Now, what are the differences between them? Let’s get started with block storage. A good use case for block storage is hard disk attached to your computer. Typically, one block storage device can be attached with one virtual server or one virtual machine. So your blog storage device, a hard disk or something of that, can typically at a time you’d be able to attach it with one virtual server. However, there are a few exceptions. You can attach read only block devices with multiple virtual servers. So if you have a read only block device, then you can actually attach them with multiple virtual servers that can read from it. And one of the recent developments is certain cloud providers are also exploring the multi writer disks as well.

So, in summary, in the traditional sense, one block storage device can be attached with one virtual machine. Important thing to remember is you can connect multiple different block storage devices to one virtual server. So virtual server A has one attached. Virtual server B has two attached.
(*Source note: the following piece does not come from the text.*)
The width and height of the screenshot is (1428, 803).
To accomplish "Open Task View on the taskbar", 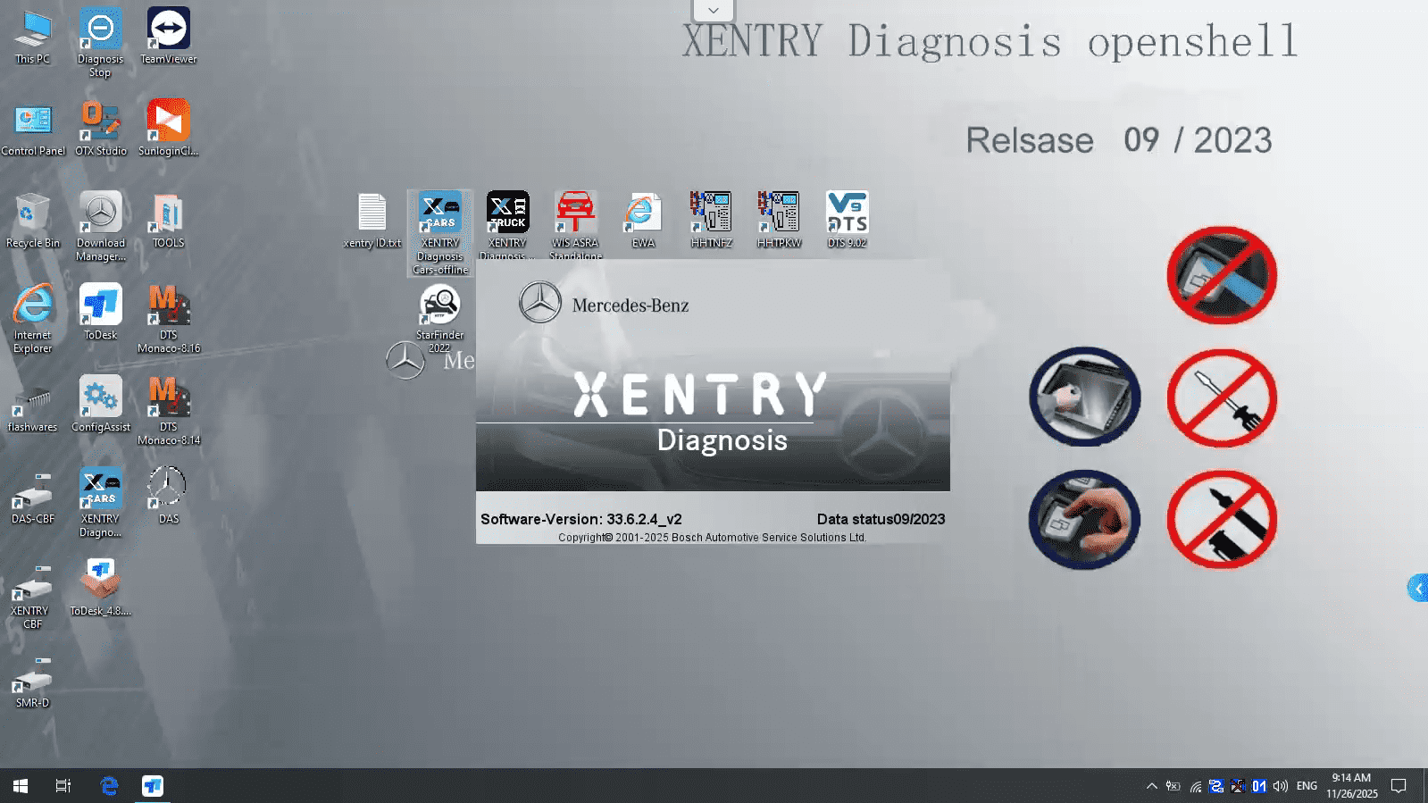I will [x=63, y=786].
You can have a number of hard disks attached with your laptop or your computer. Similar to that, you can have a number of block storage devices attached with your virtual servers or virtual machines. These block storage devices can be used either as direct attached storage. This is similar to your hildisk. Or you can also use them on a network, something like a storage area network. So you have a high speed network connecting a pool of storage devices. Things like San are made use of by high performance databases like Oracle, Microsoft, SQL Server.
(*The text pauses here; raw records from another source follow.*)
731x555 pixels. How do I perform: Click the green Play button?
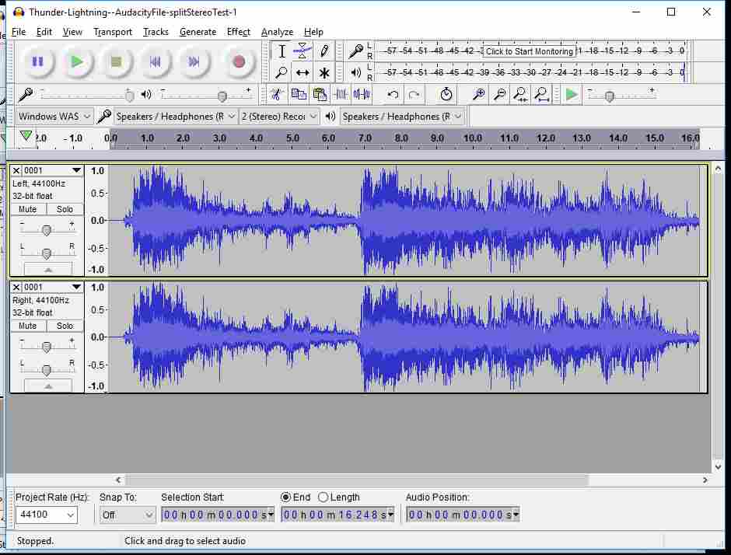(x=77, y=61)

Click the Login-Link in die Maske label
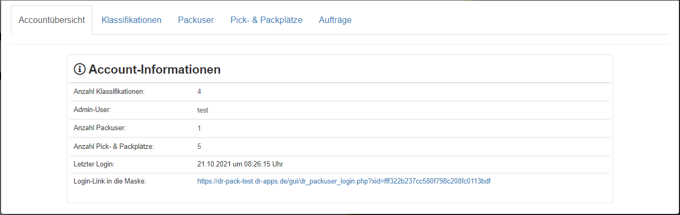110,181
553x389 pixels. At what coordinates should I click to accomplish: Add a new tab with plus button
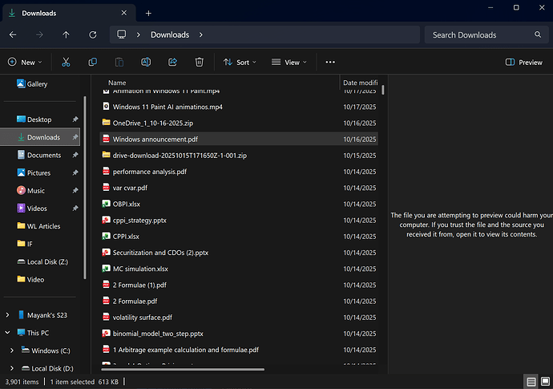pos(148,13)
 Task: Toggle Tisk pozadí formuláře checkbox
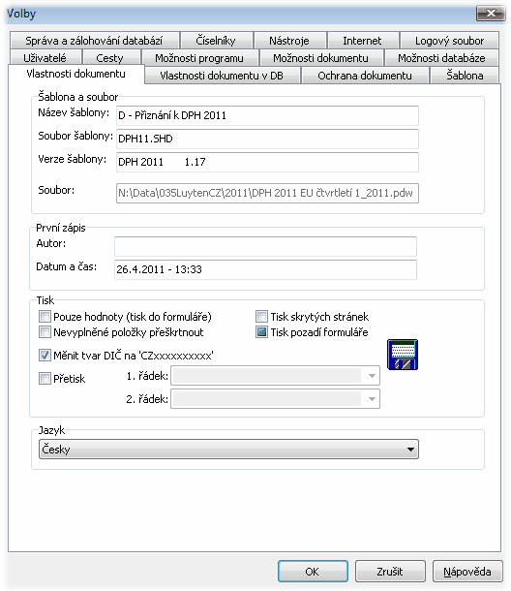click(261, 332)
These make use of the San. Now, let’s talk about file storage. For example, a media workflow might need huge shale storage for supporting processes like video editing. So you have a number of people working on these files and you’d want to put them in a shared storage enterprise. Users need a quick way of sharing files in a secure and organized way. That’s when we go for file storage. These file shapes are shaded by several virtual servers. You can see that we have a file storage device in here. You can see that each of these virtual servers or the virtual machines are connected to the specific file storage devices. You have two virtual servers connected to this and two virtual servers connected to this. Now we understood what is block storage and File storage in general.

Let’s now get specific to Google Cloud platform. What are the options that are present in Google Cloud platform for block storage? The first option is persistent disks. This is block storage on the network. So any virtual machine that we would create is on a specific host. And you can connect this virtual machine to block storage which is present somewhere else on the network. That’s the concept of a persistent disk. There are two types of persistent disks that you can create zonal or regional. The difference between these is in how the data from a persistent disk is replicated across zones. With Zonal, the data is replicated only in one zone. However, with regional, data is replicated in multiple zones. If you want high durability for your data, you’d go for regional persistent disks. The other type of block storage devices are local SSDs.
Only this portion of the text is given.